What to produce:
Carry on the piece about hearing jazz singers on WRTI during dinner, writing onward from its last sentence.

━━━ Quoted passage

As we ate, musical accompaniment was provided by WRTI, Temple University’s radio station that spends half of each day (6:00 AM till 6:00 PM) spinning classical fare and the other half broadcasting jazz selections. So absorbed am I with filling my maw at dinnertime, music ordinarily connects only moderately with me then. But that wasn’t the case on the after-shoveling evening in question.

Around 6:30 PM, in between bites, I perked up my ears. A distinctive voice, one I recognized, began to soothe me. And the words being sung seemed very right. They got to me, made me go all warm and fuzzy inside. “I took a trip on a train/And I thought about you./I passed a shadowy lane/And I thought about you.”

It was Dinah Washington singing I Thought About You, a number written in 1939 by Jimmy Van Heusen (who composed the music) and Johnny Mercer (who penned the words). It’s a great song, one that I and most of us have heard over the years. Sinatra, Diane Schuur, Ella and a million others have recorded it. Dinah Washington’s version came out in 1959 on her album What A Diff’rence A Day Makes! Dinah nailed it.

Dinner all of a sudden, as good as it was, became better. But WRTI wasn’t done with me, thanks to Ms. Blue, that evening’s program host. Half an hour later I found my ears doing that perking-up thing again when another female voice captivated me. I knew whose voice it was. Sarah Vaughan’s. And I knew the song too, Can’t Get Out Of This Mood. It has a moody lyric, yup. And in this recording the instruments swagger and caress, as often is the case when jazz practitioners are at work. The number is damn good, not least because it was placed in Sarah’s hands. Or should I say mouth? Jimmy McHugh (music) and Frank Loesser (lyrics) wrote the tune in 1942. Sarah waxed it eight years later.

━━━━━━
━━━ Information supplied

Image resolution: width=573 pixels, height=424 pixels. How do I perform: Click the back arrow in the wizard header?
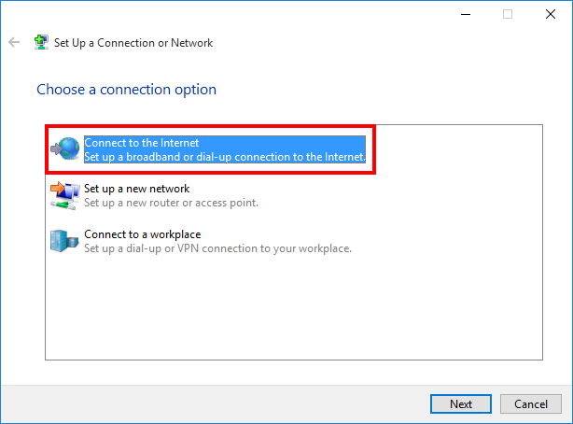tap(14, 43)
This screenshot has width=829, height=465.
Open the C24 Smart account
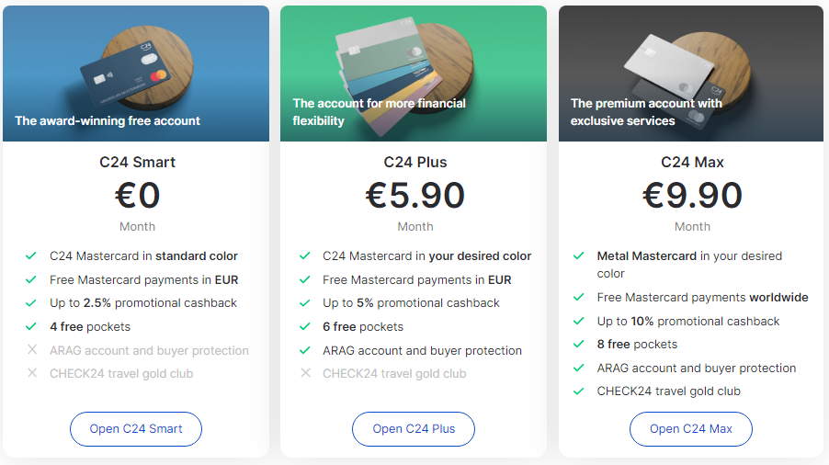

━━━━━━

Answer to this exercise:
Well, Sandy and I, by then removed to the living room sofa, kept the dial set to WRTI for another two hours. And the only pieces that really registered with me during that time were by lady vocalists: Abbey Lincoln and Michelle Lordi. Somehow my mind and emotional mechanisms weren’t programmed that night to find any manner of enlightenment in non-vocal pieces or in songs warbled by persons of the male variety, though both sorts abounded on the WRTI airwaves throughout the evening. No, the female voice was what my shoveling-weary arms and shoulders and all the rest of me needed for sustenance, for rejuvenation. If Sandy and I hadn’t turned on WRTI that evening, I’d have gone to bed in an untuned state of being.

Ah, Abbey Lincoln. She’s a favorite of mine, a powerful singer and a songwriter who examined the human heart and the imbalances in society with a sharp eye. But she wasn’t the author of the tune that I heard on WRTI, which was Lost In The Stars, a melancholy rumination from the 1949 musical of the same name by Kurt Weill (music) and Maxwell Anderson (book and lyrics). If Abbey’s cries and laments don’t move you, especially those that begin at the song’s three-minute mark, then you’re a lost cause. Her recording dates from 1959.

As for No Moon At All, the composition sung by Michelle Lordi, it was a new one to me. It’s a terrific song, playful and perceptive. No Moon entered the world in 1947, the work of David Mann (music) and Redd Evans (lyrics). Michelle’s version, witty and jaunty (but not annoyingly jaunty), entered the world last year. Her vocal approach meshes ideally with the tight jazz combo frolicking with her. Dig those guitar and trumpet solos.

While compiling that which you currently are reading, I realized that only one of the four jazz vocalists — Michelle — is with us in the flesh. Dinah, Sarah and Abbey left the planet in 1963, 1990 and 2010, respectively. The three of them were superior talents. And also quite famous.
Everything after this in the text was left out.